On ne cesse, encore aujourd'hui, de parler du "coq gaulois", alors que les pauvres Gaulois n'ont jamais le moins du monde eu ce volatile pour symbole.
A ce propos, il y a eu confusion, du fait que la langue latine ayant, elle aussi, ses homonymes, le même mot "gallus" désignait à la fois le volatile et les habitants de la Gaule. Et cette confusion qui semble remonter à la fin du règne de Néron, lorsqu'une révolte de la Gaule lyonnaise provoqua de nombreux jeux de mots.

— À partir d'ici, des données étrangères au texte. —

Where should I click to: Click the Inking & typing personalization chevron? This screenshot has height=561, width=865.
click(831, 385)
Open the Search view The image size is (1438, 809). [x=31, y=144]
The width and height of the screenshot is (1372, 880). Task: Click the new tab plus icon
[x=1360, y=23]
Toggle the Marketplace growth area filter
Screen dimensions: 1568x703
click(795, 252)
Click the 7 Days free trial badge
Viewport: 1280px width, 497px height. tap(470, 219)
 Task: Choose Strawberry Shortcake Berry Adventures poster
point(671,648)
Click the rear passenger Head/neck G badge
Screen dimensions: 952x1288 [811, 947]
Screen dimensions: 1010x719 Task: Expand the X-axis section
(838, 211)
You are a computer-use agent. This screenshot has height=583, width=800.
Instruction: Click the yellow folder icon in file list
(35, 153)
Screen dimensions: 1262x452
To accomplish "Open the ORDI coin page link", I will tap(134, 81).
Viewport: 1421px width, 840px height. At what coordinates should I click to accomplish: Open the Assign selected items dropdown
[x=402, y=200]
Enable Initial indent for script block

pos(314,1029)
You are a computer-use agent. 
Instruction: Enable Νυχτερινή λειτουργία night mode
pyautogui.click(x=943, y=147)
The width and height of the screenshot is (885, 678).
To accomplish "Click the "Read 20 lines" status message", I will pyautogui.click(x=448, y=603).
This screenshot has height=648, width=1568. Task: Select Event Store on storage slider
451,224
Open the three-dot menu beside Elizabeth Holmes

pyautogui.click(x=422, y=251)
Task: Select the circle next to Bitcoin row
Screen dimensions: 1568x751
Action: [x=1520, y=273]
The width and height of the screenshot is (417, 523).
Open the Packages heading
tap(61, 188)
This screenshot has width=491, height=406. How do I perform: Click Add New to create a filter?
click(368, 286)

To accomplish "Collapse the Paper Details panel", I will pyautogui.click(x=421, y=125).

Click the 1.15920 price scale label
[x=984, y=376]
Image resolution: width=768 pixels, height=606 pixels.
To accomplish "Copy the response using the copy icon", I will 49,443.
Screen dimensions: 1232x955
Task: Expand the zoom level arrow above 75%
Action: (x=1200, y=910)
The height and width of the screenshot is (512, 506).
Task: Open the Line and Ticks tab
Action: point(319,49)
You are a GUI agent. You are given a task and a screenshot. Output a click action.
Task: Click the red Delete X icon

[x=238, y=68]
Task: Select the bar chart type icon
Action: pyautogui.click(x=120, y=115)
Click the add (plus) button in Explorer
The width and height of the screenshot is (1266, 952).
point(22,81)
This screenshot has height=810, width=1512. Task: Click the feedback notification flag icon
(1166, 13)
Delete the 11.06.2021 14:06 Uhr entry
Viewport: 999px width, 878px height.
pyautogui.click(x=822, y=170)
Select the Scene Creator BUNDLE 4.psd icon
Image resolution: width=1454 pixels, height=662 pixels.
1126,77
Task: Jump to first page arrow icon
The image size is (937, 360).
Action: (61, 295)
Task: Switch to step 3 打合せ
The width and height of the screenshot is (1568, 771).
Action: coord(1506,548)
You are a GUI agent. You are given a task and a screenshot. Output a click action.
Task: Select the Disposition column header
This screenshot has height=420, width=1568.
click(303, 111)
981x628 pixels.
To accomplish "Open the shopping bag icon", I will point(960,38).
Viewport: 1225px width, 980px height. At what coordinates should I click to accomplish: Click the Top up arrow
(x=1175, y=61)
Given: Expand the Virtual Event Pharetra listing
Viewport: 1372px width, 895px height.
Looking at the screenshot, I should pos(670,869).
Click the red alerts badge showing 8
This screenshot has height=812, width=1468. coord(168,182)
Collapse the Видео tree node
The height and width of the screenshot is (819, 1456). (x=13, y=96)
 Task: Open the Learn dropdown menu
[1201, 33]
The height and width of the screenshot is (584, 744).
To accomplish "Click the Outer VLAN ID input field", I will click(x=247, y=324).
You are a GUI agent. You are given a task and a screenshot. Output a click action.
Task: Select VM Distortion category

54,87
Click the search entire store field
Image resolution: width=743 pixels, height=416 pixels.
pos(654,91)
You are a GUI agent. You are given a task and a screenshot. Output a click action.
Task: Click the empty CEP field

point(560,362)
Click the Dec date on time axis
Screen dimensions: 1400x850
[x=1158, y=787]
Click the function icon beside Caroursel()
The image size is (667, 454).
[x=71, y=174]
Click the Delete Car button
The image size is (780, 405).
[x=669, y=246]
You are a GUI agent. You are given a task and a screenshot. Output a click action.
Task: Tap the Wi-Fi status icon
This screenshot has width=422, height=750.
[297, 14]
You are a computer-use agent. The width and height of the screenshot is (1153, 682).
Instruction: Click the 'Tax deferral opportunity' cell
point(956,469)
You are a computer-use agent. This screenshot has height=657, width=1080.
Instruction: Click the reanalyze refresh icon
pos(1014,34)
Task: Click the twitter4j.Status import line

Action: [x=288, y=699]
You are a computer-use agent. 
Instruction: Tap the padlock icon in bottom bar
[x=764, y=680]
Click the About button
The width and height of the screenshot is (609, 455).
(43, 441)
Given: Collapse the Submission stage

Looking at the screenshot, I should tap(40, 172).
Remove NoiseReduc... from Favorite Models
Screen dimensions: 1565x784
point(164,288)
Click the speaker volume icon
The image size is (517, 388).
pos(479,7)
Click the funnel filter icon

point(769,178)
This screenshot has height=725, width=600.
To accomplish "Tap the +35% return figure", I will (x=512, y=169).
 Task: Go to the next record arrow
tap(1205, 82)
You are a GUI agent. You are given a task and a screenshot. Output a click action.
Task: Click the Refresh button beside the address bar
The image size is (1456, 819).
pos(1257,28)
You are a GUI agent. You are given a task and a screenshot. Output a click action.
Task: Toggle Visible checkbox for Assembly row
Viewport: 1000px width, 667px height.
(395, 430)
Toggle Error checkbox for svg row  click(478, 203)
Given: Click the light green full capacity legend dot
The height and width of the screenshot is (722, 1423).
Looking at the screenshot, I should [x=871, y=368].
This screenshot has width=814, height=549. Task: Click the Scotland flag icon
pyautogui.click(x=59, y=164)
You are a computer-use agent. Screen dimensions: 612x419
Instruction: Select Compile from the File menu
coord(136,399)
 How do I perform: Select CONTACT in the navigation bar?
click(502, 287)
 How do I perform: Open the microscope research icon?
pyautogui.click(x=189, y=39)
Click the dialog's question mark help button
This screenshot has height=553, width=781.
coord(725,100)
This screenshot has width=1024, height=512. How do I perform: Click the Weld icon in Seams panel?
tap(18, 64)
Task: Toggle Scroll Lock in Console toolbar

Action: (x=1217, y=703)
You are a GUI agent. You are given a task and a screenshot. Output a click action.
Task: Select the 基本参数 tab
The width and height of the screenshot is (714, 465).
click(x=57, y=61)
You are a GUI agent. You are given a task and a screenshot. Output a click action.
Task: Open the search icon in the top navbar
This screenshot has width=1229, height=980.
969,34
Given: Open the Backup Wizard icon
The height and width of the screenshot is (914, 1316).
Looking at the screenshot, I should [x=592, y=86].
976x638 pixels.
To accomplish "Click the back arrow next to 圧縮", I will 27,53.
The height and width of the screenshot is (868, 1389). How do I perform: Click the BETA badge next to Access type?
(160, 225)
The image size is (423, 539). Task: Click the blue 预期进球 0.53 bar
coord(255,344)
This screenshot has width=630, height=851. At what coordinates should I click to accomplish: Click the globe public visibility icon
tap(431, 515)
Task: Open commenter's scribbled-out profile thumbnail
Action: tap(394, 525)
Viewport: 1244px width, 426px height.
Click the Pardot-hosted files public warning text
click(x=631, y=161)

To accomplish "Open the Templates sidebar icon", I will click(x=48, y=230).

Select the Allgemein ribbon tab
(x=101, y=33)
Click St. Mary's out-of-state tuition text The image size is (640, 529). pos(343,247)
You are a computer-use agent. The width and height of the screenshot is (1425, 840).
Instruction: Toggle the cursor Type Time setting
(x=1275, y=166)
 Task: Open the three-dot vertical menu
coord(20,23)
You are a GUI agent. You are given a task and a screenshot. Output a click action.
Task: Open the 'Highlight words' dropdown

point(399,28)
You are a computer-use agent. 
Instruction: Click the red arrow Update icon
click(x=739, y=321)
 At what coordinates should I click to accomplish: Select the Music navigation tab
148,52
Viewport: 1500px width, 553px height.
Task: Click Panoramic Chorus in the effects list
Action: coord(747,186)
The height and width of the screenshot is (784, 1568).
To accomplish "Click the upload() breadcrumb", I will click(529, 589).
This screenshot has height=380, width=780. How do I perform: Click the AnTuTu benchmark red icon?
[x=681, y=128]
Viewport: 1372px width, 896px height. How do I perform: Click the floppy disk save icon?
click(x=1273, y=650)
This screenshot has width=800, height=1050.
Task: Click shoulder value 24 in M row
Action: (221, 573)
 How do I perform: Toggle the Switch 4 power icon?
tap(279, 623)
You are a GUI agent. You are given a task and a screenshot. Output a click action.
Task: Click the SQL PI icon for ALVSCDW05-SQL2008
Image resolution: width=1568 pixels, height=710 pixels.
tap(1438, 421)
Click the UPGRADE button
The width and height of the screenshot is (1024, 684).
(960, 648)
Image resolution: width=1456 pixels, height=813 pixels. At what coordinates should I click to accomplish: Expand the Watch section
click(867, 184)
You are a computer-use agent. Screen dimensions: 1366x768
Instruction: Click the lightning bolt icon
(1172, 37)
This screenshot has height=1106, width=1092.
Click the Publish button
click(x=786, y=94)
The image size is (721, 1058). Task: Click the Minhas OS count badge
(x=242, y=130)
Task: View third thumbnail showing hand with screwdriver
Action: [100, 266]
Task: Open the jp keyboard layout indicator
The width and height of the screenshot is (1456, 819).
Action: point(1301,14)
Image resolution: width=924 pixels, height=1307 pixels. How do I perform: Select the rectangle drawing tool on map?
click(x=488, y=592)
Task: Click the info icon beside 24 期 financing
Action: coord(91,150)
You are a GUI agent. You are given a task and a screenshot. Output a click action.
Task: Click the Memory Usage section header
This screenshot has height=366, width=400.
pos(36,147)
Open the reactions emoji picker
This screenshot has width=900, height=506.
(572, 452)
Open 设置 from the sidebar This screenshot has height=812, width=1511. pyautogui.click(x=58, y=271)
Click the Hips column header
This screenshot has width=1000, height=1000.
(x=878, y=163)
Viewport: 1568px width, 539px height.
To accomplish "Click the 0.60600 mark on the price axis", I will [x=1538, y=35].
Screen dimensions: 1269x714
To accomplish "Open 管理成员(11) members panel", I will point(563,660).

L'Histoire fit ensuite le reste. Le coq, longtemps symbole de la lumière naissante et donc du bien, opposé en cela à la tortue, semblant tout droit venue de la Préhistoire et dont l'appellation originelle (Tartue) évoque le Tartare, le fleuve des enfers, le coq donc avait été, avec les poules, domestiqué à l'origine par les Chinois. S'il incarna rapidement la fierté, il n'avait nullement été récupéré comme emblème par les Gaulois.
Ceux-ci auraient plutôt choisi l'alouette, oiseau sacré à leurs yeux, sans doute parce qu'elle volait très haut dans le ciel, tout en faisant son nid à terre.
Source : Comment vivaient nos ancêtres. Jean-Louis Beaucarnot.